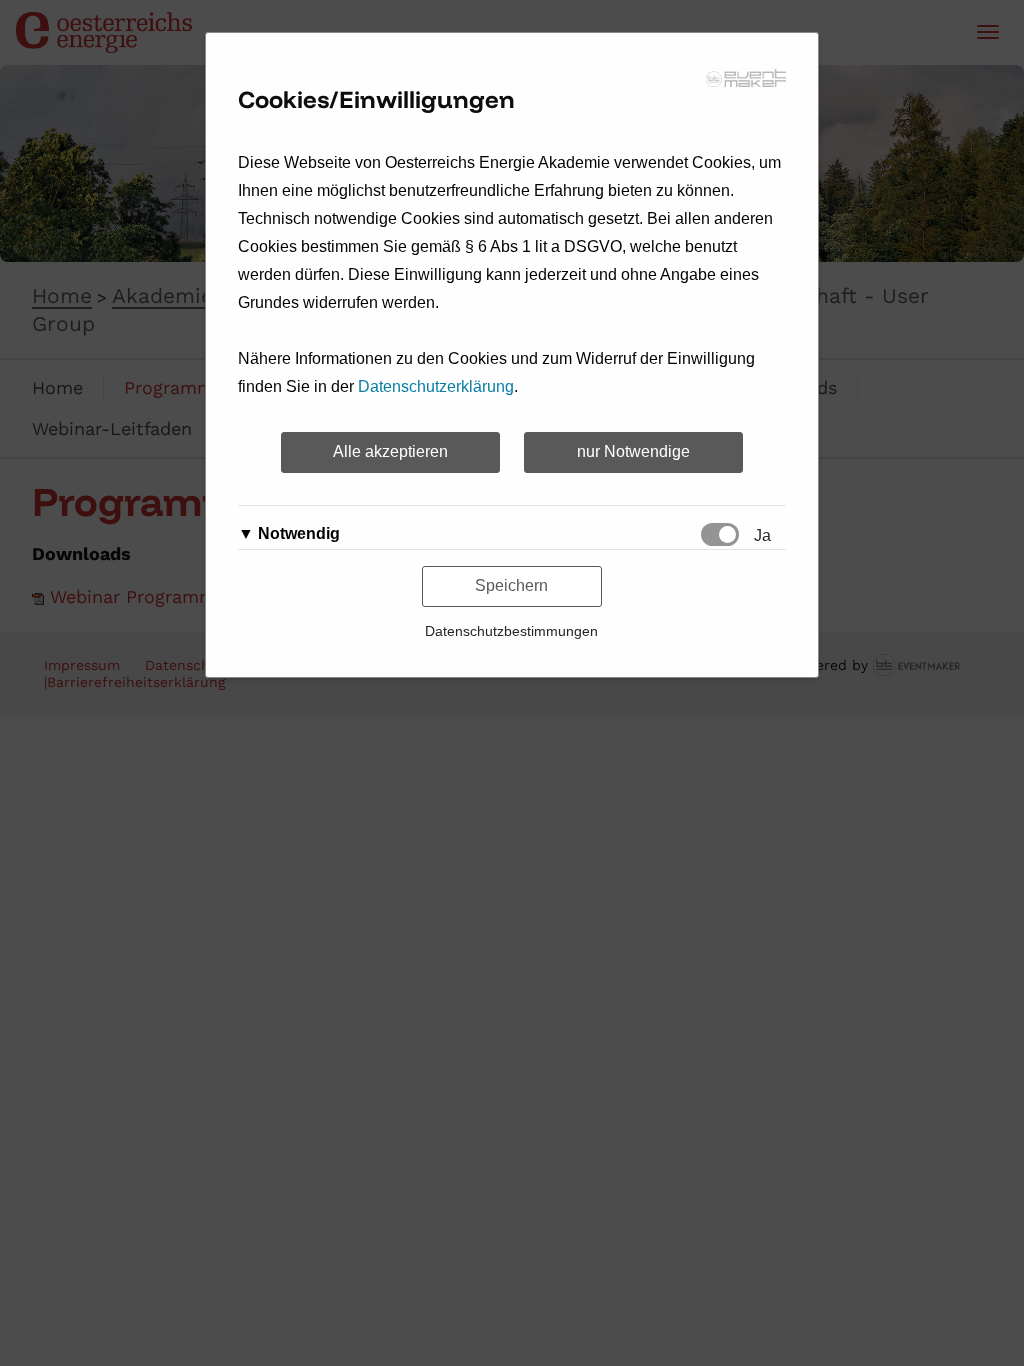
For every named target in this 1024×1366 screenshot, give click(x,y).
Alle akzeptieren (390, 451)
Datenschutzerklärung (436, 386)
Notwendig (299, 533)
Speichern (511, 585)
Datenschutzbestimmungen (511, 631)
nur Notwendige (633, 451)
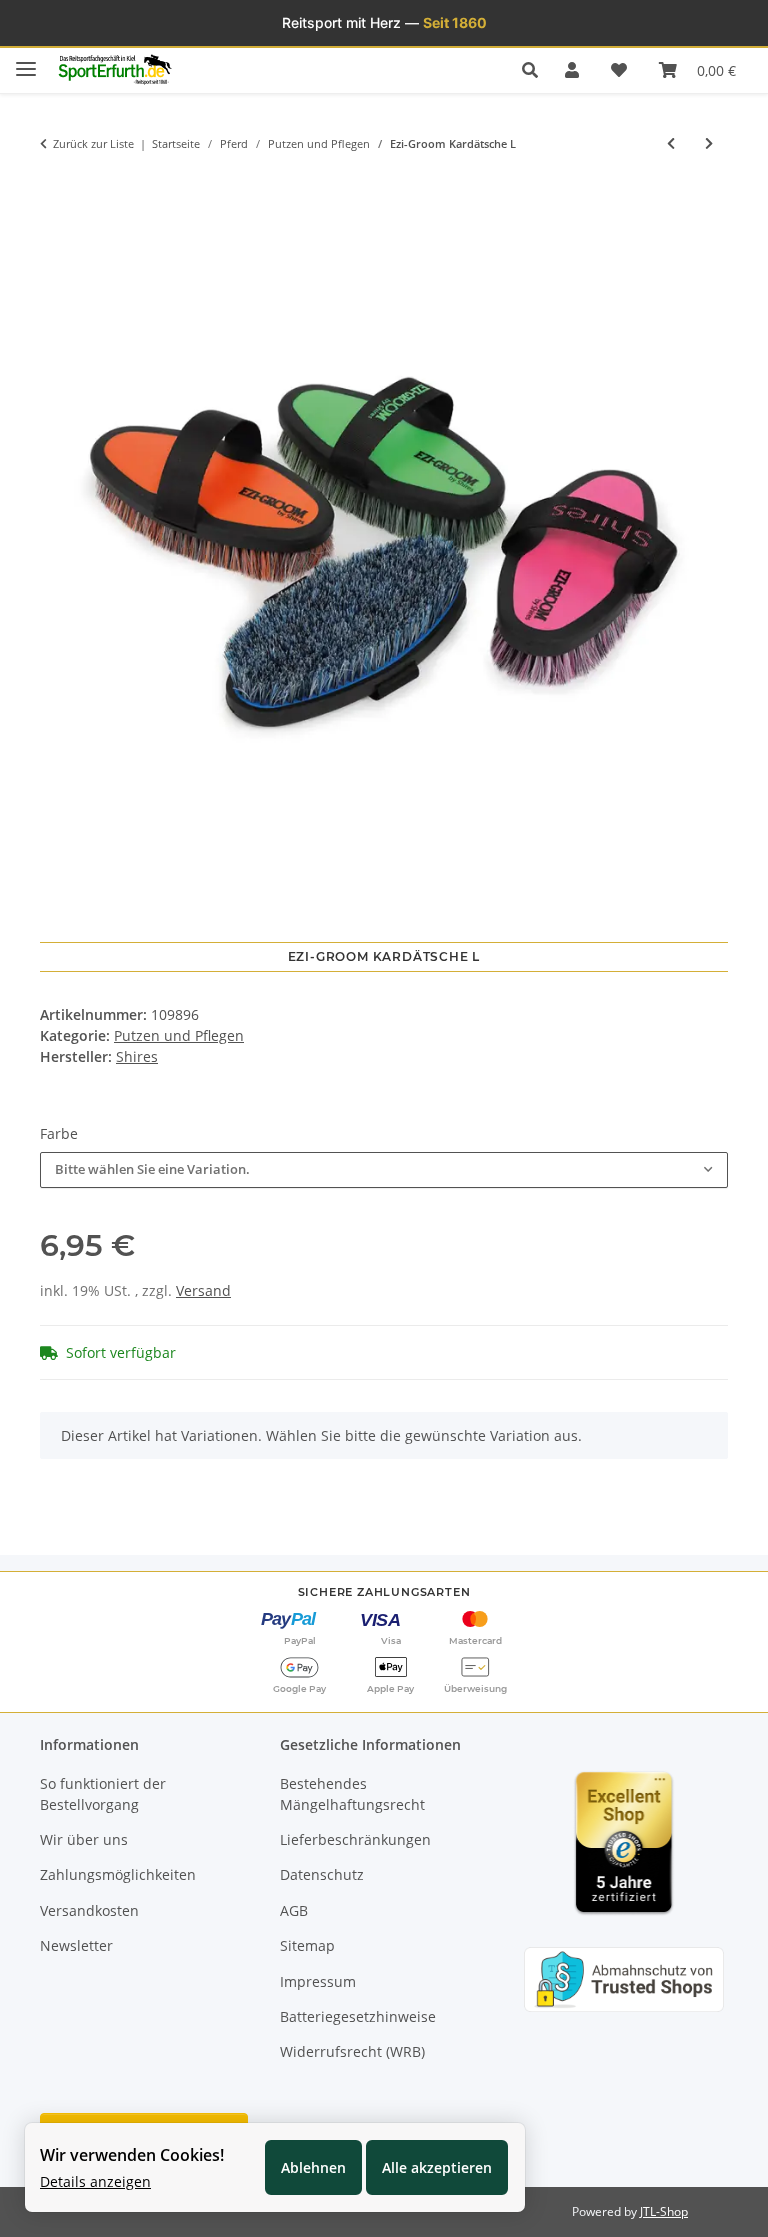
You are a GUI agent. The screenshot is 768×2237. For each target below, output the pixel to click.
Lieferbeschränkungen (355, 1839)
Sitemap (307, 1945)
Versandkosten (89, 1910)
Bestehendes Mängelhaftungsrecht (352, 1794)
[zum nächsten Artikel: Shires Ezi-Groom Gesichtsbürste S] (709, 144)
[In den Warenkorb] (55, 186)
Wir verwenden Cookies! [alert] (132, 2155)
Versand (203, 1290)
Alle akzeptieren (437, 2167)
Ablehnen (313, 2167)
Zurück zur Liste (93, 143)
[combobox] (384, 1170)
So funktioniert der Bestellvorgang (103, 1794)
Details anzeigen (95, 2181)
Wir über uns (84, 1839)
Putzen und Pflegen (179, 1035)
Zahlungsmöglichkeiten (118, 1874)
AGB (294, 1910)
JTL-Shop (664, 2211)
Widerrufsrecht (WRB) (352, 2051)
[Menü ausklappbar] (26, 60)
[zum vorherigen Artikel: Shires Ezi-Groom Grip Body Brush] (671, 144)
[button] (535, 70)
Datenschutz (322, 1874)
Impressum (318, 1981)
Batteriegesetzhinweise (358, 2016)
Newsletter (76, 1945)
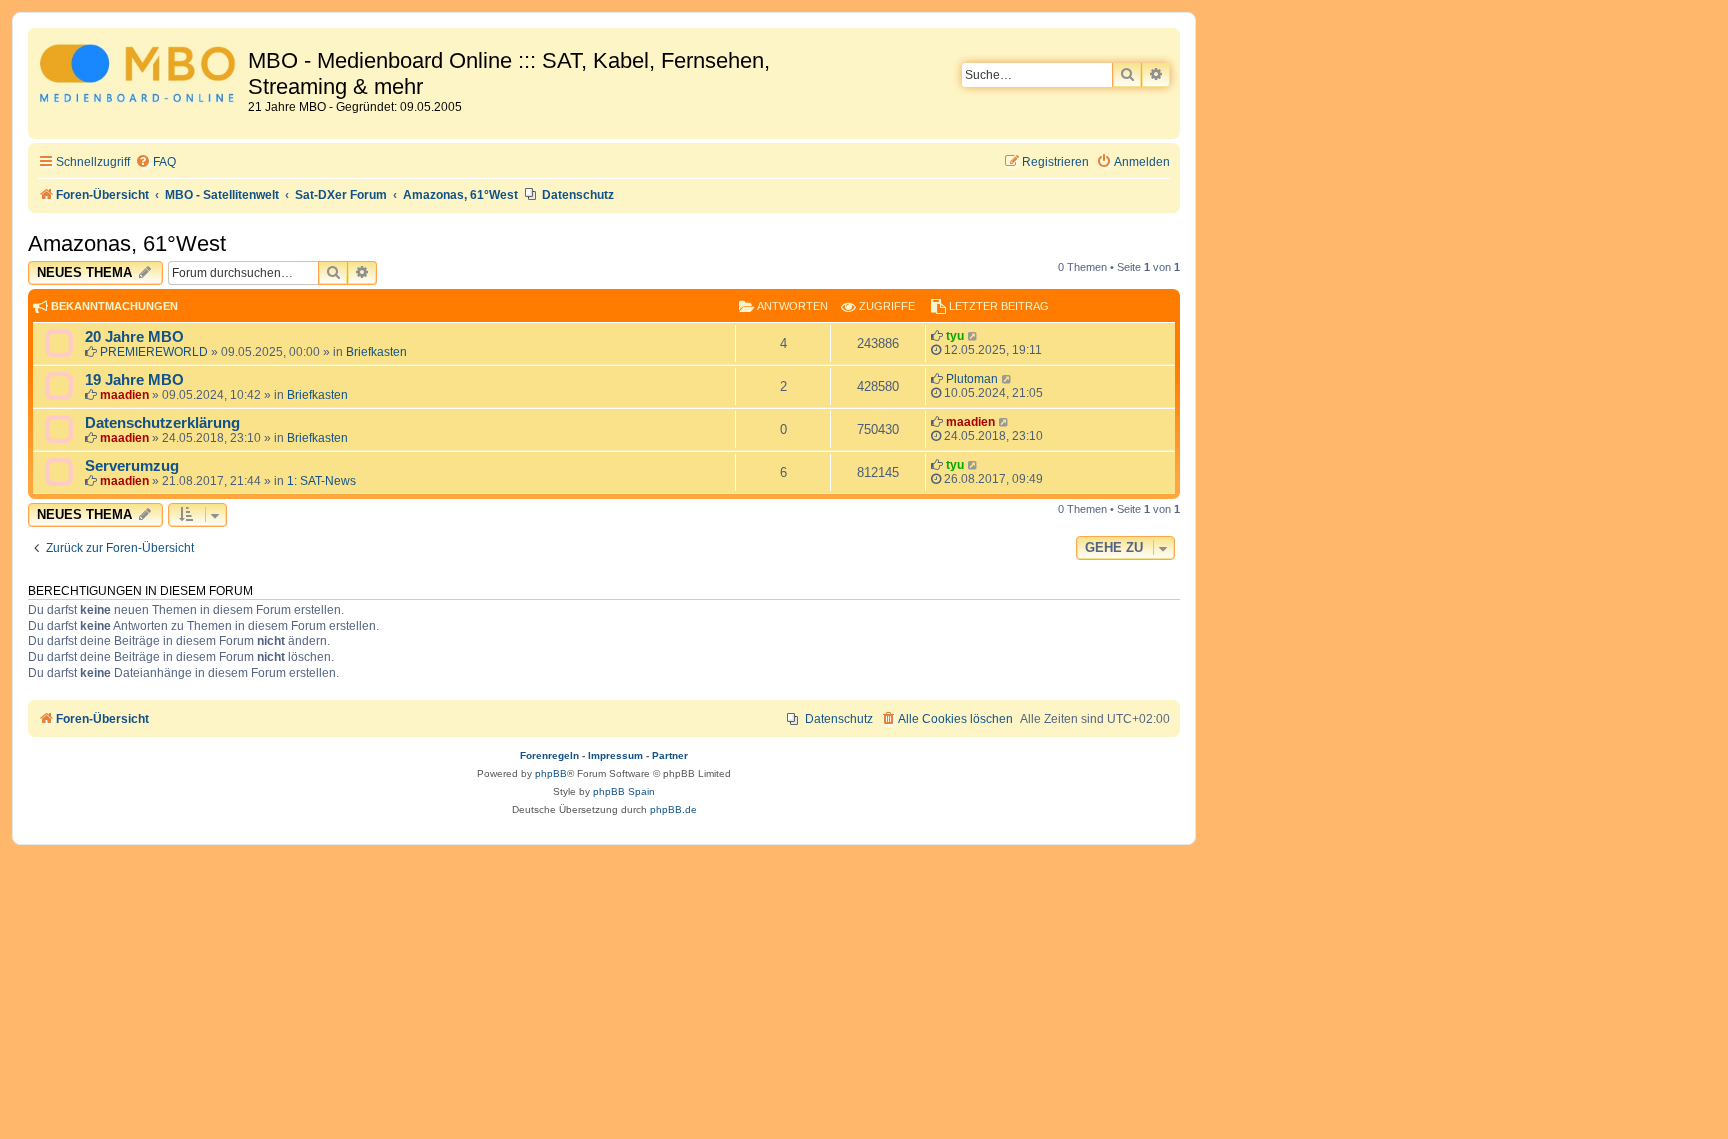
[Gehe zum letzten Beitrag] (973, 336)
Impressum (615, 755)
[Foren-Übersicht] (140, 76)
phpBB (551, 773)
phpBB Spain (624, 791)
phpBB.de (673, 809)
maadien (124, 395)
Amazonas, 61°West (127, 243)
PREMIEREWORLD (154, 352)
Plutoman (972, 379)
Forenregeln (549, 755)
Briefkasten (376, 352)
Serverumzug (132, 466)
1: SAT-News (321, 481)
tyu (955, 336)
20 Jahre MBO (134, 337)
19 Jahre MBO (134, 380)
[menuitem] (155, 162)
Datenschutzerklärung (162, 423)
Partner (670, 755)
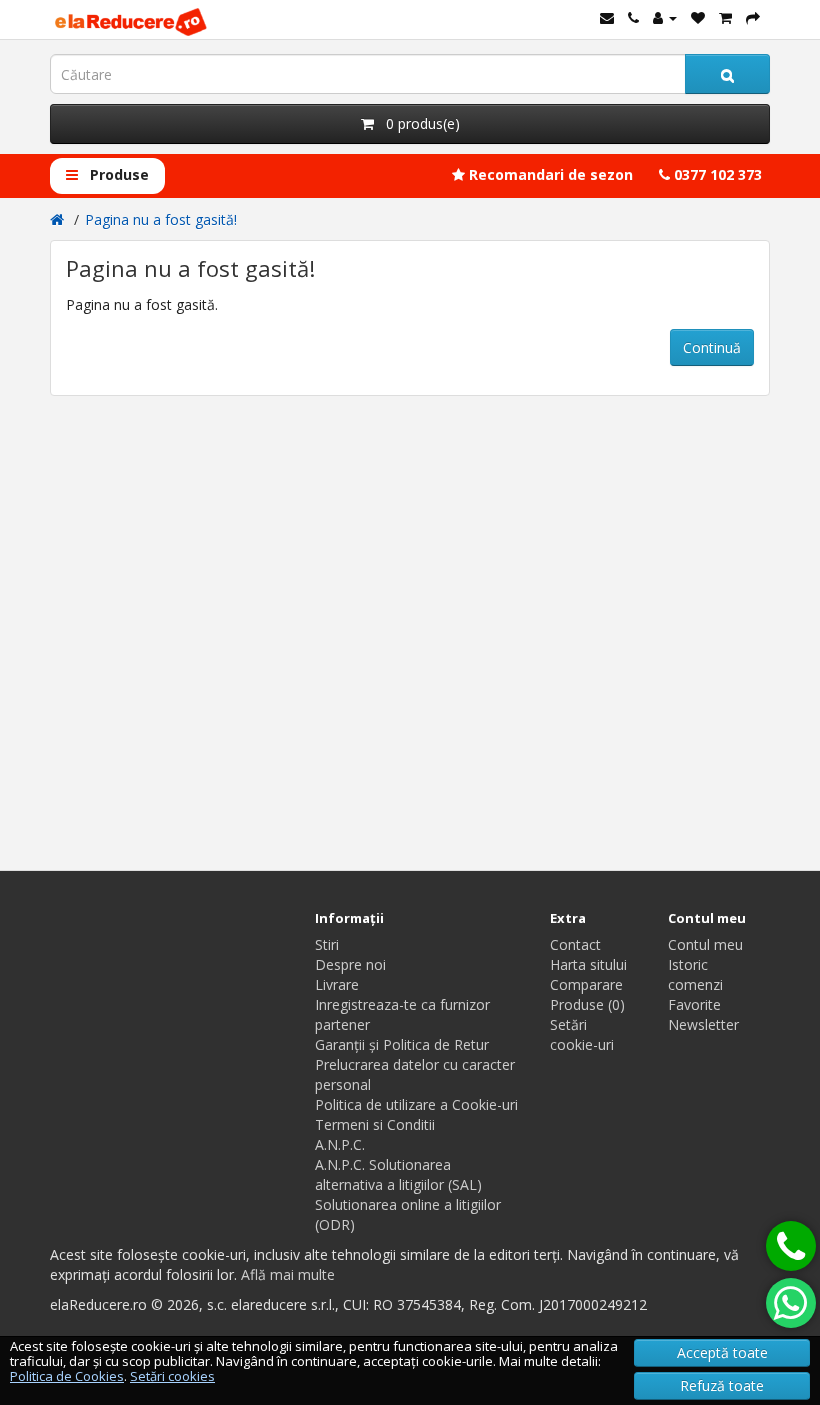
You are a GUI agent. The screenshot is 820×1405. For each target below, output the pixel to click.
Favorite (694, 1004)
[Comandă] (753, 17)
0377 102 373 (716, 174)
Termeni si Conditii (375, 1124)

**Your instructions**
Give back the material above exactly as written, but omit the images.

**Response area**
For every named target in this 1024×1366 screenshot, give click(x,y).
Alle akzeptieren (390, 451)
Datenschutzerklärung (436, 386)
Notwendig (299, 533)
Speichern (511, 585)
Datenschutzbestimmungen (511, 631)
nur Notwendige (633, 451)
You are a GUI agent. The screenshot is 768×2237. For each target below, output the pixel to click.
Lieferbeschränkungen (355, 1839)
Sitemap (307, 1945)
Versandkosten (89, 1910)
Bestehendes Mängelhaftungsrecht (352, 1794)
[zum nächsten Artikel: Shires Ezi-Groom Gesichtsbürste S] (709, 144)
[In den Warenkorb] (55, 186)
Wir verwenden Cookies! [alert] (132, 2155)
Versand (203, 1290)
Alle akzeptieren (437, 2167)
Ablehnen (313, 2167)
Zurück zur Liste (93, 143)
[combobox] (384, 1170)
So funktioniert der Bestellvorgang (103, 1794)
Details anzeigen (95, 2181)
Wir über uns (84, 1839)
Putzen und Pflegen (179, 1035)
Zahlungsmöglichkeiten (118, 1874)
AGB (294, 1910)
JTL-Shop (664, 2211)
Widerrufsrecht (WRB) (352, 2051)
[Menü ausklappbar] (26, 60)
[zum vorherigen Artikel: Shires Ezi-Groom Grip Body Brush] (671, 144)
[button] (535, 70)
Datenschutz (322, 1874)
Impressum (318, 1981)
Batteriegesetzhinweise (358, 2016)
Newsletter (76, 1945)
[Gehe zum letzten Beitrag] (973, 336)
Impressum (615, 755)
[Foren-Übersicht] (140, 76)
phpBB (551, 773)
phpBB Spain (624, 791)
phpBB.de (673, 809)
maadien (124, 395)
Amazonas, 61°West (127, 243)
PREMIEREWORLD (154, 352)
Plutoman (972, 379)
Forenregeln (549, 755)
Briefkasten (376, 352)
Serverumzug (132, 466)
1: SAT-News (321, 481)
tyu (955, 336)
20 Jahre MBO (134, 337)
19 Jahre MBO (134, 380)
[menuitem] (155, 162)
Datenschutzerklärung (162, 423)
Partner (670, 755)
You are a GUI agent. The screenshot is 820×1405. For each target below, output the pixel to click.
Favorite (694, 1004)
[Comandă] (753, 17)
0377 102 373 (716, 174)
Termeni si Conditii (375, 1124)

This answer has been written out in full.